(Entries on finding words and elements)
++++++++
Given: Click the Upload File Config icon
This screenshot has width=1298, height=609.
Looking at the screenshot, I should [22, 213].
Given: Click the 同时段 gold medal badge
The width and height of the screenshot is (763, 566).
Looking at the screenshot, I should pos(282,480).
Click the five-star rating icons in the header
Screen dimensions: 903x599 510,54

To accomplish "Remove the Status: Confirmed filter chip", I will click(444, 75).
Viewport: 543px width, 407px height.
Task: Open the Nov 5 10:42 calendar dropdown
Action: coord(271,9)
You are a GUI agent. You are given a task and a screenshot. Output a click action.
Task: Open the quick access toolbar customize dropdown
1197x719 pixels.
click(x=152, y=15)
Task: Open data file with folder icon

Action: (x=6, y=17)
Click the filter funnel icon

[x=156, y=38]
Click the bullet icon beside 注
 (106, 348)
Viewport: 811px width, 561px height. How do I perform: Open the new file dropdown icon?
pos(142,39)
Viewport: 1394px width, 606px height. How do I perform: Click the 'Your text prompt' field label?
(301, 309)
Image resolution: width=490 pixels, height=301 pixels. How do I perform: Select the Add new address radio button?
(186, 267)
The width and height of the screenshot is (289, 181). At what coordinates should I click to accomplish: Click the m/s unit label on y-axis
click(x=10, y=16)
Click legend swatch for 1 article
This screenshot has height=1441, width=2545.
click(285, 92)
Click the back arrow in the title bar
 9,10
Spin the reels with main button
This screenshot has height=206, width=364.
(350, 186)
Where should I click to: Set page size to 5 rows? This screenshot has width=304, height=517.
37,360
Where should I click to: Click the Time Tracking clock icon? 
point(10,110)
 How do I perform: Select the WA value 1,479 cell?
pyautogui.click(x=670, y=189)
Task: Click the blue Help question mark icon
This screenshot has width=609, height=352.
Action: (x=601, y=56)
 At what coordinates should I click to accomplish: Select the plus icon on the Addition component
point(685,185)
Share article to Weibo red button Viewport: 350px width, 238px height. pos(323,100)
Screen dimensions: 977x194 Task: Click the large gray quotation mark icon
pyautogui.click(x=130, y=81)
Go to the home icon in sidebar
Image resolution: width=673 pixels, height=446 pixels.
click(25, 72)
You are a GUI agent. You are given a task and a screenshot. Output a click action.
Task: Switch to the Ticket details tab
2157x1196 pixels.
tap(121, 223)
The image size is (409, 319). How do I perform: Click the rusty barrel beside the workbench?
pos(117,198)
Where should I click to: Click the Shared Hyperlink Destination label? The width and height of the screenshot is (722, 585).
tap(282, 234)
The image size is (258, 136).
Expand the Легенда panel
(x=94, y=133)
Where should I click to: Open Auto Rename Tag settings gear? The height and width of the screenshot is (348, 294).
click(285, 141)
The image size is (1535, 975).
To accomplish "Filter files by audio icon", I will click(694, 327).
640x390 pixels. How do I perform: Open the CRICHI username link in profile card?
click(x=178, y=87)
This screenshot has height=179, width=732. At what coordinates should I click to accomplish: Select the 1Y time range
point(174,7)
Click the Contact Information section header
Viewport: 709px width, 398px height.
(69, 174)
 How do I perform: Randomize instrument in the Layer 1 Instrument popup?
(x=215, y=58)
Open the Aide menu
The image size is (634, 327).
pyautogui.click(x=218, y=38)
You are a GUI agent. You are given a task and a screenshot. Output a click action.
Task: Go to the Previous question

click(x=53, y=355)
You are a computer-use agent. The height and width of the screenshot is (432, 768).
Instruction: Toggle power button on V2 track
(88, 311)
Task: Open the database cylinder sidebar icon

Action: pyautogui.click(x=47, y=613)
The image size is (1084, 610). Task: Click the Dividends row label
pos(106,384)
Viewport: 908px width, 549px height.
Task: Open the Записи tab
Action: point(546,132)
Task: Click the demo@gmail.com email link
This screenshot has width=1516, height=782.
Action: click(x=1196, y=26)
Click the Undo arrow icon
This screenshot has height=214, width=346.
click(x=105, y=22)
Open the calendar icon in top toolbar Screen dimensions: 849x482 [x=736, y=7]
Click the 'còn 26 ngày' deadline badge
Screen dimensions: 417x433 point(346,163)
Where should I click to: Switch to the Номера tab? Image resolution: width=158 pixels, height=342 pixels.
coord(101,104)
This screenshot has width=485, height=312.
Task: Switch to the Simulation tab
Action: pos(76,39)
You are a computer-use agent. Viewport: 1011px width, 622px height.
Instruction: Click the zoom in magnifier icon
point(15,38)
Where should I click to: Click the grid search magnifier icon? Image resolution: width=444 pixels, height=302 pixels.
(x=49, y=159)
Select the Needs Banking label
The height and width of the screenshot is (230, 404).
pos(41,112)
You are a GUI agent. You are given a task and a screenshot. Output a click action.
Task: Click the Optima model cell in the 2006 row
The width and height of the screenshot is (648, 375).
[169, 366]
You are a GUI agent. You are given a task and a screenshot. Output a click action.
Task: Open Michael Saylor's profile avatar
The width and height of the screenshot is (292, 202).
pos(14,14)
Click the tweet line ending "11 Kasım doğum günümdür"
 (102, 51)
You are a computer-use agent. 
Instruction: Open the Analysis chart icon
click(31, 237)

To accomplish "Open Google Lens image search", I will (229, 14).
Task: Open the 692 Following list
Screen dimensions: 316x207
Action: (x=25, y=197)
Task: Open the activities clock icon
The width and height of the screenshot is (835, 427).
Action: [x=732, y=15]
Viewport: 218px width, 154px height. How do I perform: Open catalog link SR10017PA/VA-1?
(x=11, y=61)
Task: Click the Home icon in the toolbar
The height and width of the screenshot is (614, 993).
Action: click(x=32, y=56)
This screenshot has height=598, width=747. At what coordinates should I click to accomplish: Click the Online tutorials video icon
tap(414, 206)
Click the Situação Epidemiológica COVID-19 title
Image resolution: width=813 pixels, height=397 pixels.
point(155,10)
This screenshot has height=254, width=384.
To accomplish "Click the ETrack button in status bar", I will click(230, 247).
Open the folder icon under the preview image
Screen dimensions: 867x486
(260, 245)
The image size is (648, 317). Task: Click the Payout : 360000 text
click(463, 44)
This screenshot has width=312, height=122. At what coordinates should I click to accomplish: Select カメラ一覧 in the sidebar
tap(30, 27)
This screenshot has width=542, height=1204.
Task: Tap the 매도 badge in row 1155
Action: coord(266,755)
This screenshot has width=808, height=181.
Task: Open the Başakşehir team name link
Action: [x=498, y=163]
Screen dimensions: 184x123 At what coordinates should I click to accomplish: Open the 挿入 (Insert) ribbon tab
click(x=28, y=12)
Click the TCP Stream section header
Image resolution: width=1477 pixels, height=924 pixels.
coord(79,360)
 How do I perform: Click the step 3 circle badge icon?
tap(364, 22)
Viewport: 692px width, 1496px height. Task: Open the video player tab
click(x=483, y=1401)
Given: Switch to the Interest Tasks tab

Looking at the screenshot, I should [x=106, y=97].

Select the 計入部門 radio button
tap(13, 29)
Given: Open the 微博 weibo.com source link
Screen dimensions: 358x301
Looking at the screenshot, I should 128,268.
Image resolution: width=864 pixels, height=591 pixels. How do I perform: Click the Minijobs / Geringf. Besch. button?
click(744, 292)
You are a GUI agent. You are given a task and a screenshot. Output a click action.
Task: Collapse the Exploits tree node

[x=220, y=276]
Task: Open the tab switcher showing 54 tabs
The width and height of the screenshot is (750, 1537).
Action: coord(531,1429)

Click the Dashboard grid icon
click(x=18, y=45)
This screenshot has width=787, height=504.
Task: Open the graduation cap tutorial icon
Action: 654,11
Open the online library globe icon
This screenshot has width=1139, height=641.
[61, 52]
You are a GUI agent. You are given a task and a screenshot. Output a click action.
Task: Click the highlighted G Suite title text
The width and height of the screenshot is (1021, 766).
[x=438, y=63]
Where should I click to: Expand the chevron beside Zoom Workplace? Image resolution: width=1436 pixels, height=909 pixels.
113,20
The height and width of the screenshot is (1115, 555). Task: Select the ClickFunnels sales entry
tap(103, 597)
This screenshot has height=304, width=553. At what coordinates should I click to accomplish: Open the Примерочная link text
++++++++
Count the lines in the rows above that contain the string "will". Reply with the number alone.

4